October 29, 2009 at 12:42pm
She purchased the land where her father spent his last day on earth. Thirty years later, her daughter would lead her to the dry creek bed where a lone Peach tree with the sweetest fruit survived. She knelt in the sandy shade and waited patiently for the picture to be made in this place, this touchstone, this hallowed ground. She scooped a handful of sand and let it spill thru her fingers. “ Daddy loved days like today.”
At the time of my departure from New Mexico, my grandmother and I were the only ones living on the ranch. I knew intuitively that on my return, this place would never be the same. The canyon walls enveloped her formidable form in my perspective, absorbing her while also managing to convey a sense of protection to her inevitable fragility in their shadows.
I know if she were alive today, my grandmother, would be the first to tell me to stop wallowing and that I am not a failure. Those are not words that I can provide evidence for but I feel this and know it to be true.
November 24, 2009 at 10:33pm
I clipped her fingernails the night before I left. Her hands were too arthritic to do this or see doing it very well. I combed her hair, sweeping it up & over the back of her head & pushing it up into to her unique puffs and waves. Morning is blue tears, dust & her image looking at mine in the rearview mirror for tears & one last glimpse of this receding desert tide of change. She bends finally, reaching for her yard broom.
Grandma is always in my rear view mirror.
Finally the exercises have led to words and memories that I have never expressed—observations on the incredible natural world–some of which I have seen firsthand.
January 21, 2010 at 11:53am
I discovered the “migration of the baby cherry toads” after standing in a dry dirt pond and curiously turning over a huge slate-like clod. Literally hundreds of baby red dotted toads came hopping out of their damp dirty home. They were happy to see me I thought. I picked up one of the little Mr.’s and told him about the cherry agate covered hills of Peacock Canyon. One day you will be a beautiful stone.
The most recent status post describes my little sister and our unique bond as playmates. Its imagery symbolizes my readiness to start using my language muscle a bit beyond the boundary of this exercise. The resident grief, fear and confusion are being replaced with other more hopeful images.

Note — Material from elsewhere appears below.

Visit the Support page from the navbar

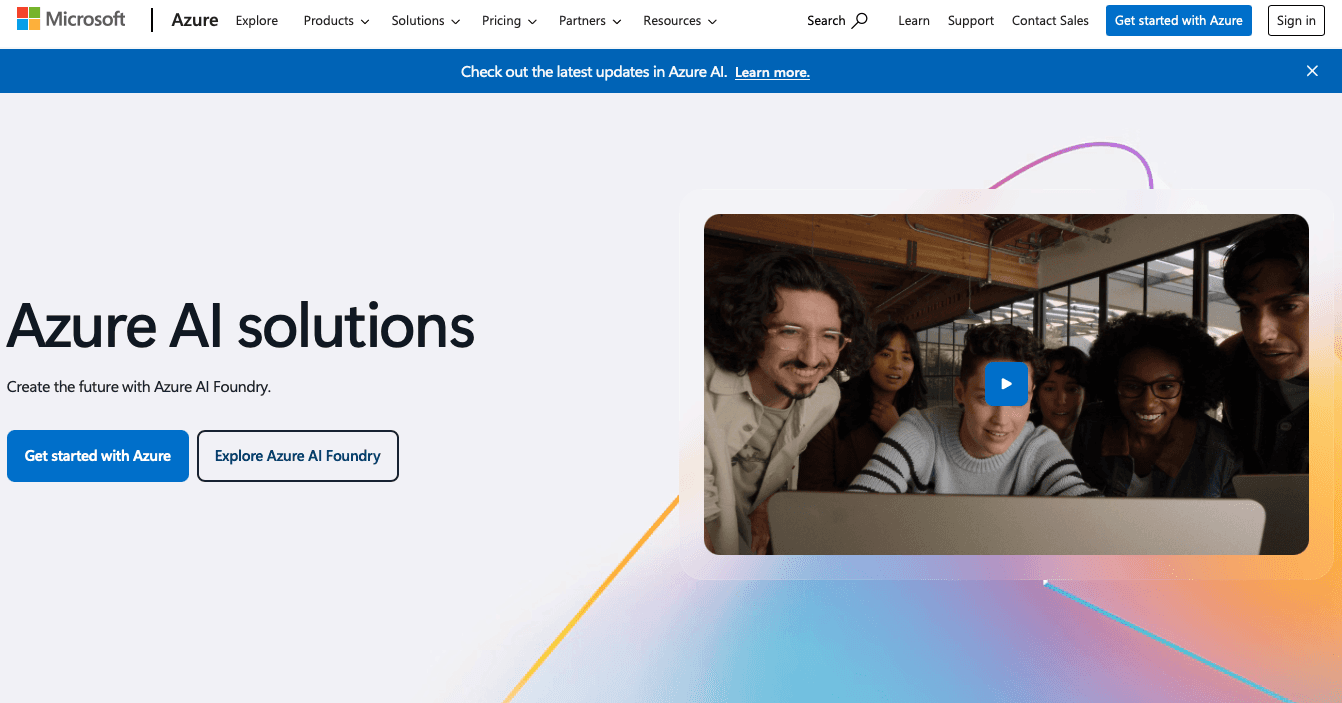(970, 20)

February 15, 2010 at 12:15pm
She dreamed of her sister. They played house among the wind break of Elms on the south side of Grandma’s home. One busied her self with creating imaginary walls and rooms and the other perfected her ability to swing from one high branch to another against the eternal turquoise sky.

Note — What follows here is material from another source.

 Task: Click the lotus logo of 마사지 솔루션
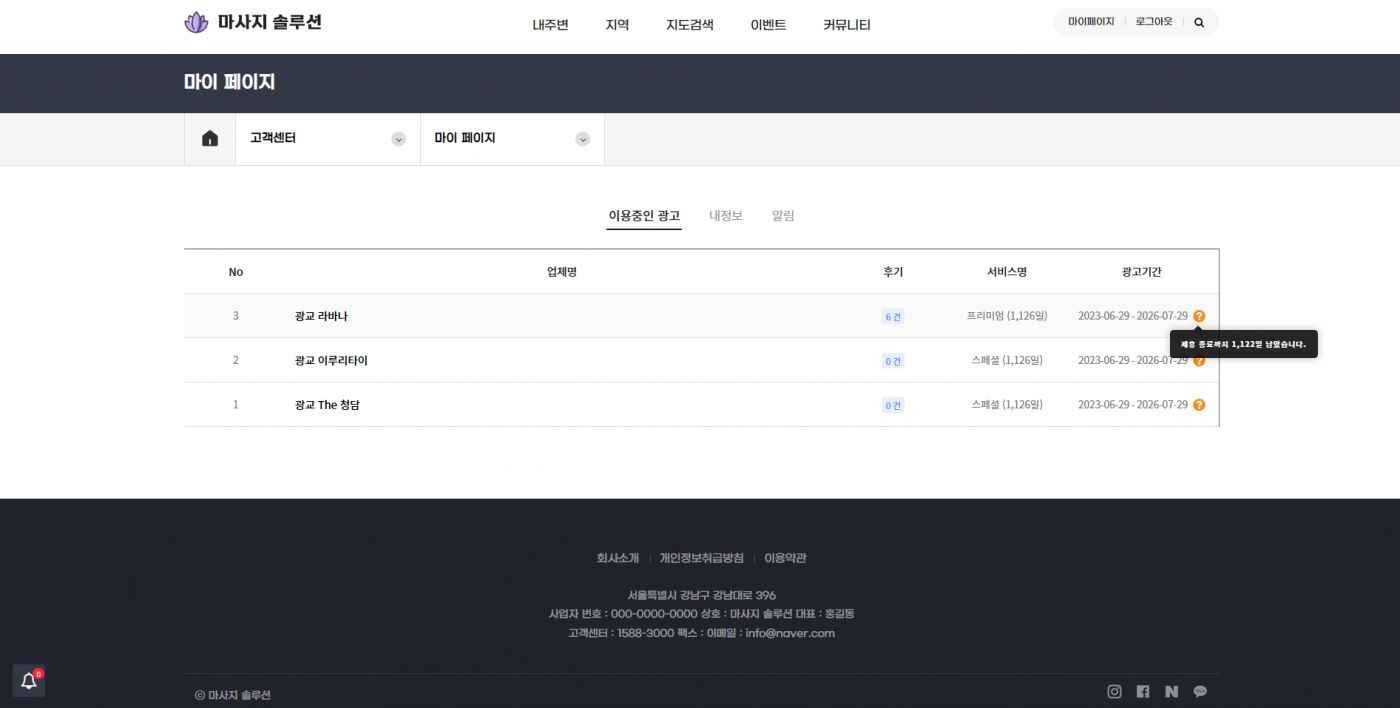coord(196,22)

That turquoise sky is an image we all possess in our personal landscape vernacular and our experience with this sky is intimate and familiar. It does not require description.

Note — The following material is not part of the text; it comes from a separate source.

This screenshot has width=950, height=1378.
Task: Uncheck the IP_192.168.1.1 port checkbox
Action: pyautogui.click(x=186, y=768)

It was this particular sky that was there when I photographed my mother kneeling on that hallowed ground in the shade of the peach tree and on the morning when I said goodbye to my grandmother and drove away so hesitantly, watching her in my rearview mirror.
The practice of swinging from branch to branch is a fearless exercise that requires some sense of play. It is this quality that best describes the creative process for me– finding the most suitable conduit for expressing an emotion or experience. It is a process that provides for the language of play against the backdrop of a limitless sky but more important still, is its capacity for linking the images of healing to a breathless moment when one hand lets go so that the lead hand can reach farther and for a split second one is flying between hand holds in weightless exhilaration.